Within the data below, determine how many lines contain "Collapse" and supply only that figure.

— DATA EXCERPTS —
↓↓↓

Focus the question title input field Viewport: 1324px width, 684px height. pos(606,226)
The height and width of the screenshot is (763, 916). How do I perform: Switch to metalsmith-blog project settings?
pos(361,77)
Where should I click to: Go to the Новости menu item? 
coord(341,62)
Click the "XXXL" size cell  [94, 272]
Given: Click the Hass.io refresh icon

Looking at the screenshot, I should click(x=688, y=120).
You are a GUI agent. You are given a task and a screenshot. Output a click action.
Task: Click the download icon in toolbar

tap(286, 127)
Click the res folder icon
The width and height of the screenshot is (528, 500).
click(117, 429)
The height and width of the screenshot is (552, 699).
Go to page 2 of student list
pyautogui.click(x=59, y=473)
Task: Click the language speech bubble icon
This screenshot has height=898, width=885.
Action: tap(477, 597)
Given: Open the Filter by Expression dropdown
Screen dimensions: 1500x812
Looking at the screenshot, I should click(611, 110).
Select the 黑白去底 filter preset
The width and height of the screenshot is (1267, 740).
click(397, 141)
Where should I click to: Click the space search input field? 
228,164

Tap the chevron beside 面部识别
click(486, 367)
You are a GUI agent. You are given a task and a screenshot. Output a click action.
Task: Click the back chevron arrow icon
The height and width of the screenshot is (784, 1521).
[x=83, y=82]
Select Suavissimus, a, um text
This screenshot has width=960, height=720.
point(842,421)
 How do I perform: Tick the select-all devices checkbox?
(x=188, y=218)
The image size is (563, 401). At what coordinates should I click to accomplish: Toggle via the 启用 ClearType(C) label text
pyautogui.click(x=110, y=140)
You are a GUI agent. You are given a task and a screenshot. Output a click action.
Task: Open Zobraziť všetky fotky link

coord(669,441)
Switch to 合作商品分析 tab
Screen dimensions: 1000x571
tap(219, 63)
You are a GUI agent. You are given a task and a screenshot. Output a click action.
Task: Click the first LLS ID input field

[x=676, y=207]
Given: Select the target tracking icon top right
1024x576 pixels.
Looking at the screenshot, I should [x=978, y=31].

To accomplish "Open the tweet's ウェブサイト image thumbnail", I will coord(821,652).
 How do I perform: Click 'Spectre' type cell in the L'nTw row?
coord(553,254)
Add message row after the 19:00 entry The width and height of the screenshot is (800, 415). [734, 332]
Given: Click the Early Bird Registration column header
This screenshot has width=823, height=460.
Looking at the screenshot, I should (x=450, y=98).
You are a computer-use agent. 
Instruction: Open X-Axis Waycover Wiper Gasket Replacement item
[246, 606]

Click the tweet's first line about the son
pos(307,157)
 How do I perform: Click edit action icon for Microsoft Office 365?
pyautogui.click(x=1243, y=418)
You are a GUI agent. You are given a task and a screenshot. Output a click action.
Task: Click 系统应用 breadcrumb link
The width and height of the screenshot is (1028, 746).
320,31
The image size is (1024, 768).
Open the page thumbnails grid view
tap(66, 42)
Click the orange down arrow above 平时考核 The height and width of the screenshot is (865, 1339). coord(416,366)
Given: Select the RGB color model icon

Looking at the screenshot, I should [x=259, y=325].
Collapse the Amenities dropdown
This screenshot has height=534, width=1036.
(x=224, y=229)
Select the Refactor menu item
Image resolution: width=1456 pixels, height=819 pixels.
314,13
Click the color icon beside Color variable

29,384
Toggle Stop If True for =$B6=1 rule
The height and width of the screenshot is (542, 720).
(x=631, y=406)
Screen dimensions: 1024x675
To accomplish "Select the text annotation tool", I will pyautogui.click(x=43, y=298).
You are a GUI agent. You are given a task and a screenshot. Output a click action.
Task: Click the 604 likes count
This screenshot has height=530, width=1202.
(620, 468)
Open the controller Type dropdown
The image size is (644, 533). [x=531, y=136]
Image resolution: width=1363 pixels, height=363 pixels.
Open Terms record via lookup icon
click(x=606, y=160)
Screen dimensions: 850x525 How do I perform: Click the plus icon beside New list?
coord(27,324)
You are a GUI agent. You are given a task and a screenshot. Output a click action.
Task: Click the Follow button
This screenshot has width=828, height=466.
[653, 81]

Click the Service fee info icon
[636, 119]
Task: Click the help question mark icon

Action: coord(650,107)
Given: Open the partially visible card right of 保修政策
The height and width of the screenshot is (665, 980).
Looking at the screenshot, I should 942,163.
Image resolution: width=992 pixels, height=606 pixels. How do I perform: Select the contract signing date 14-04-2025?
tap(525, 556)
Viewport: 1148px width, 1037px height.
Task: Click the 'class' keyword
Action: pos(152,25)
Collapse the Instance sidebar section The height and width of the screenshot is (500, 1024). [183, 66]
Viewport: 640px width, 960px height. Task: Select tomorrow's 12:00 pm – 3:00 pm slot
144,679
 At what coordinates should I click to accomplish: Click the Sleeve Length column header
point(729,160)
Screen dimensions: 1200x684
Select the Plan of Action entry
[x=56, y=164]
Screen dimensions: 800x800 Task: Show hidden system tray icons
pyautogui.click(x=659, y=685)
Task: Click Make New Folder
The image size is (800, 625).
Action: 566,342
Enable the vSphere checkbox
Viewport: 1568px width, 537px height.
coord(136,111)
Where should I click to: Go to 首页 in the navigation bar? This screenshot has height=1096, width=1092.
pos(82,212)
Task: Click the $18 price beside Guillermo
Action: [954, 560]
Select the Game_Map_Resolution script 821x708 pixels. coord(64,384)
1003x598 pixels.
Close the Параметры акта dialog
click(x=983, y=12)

↑↑↑

— RESULT BELOW —
2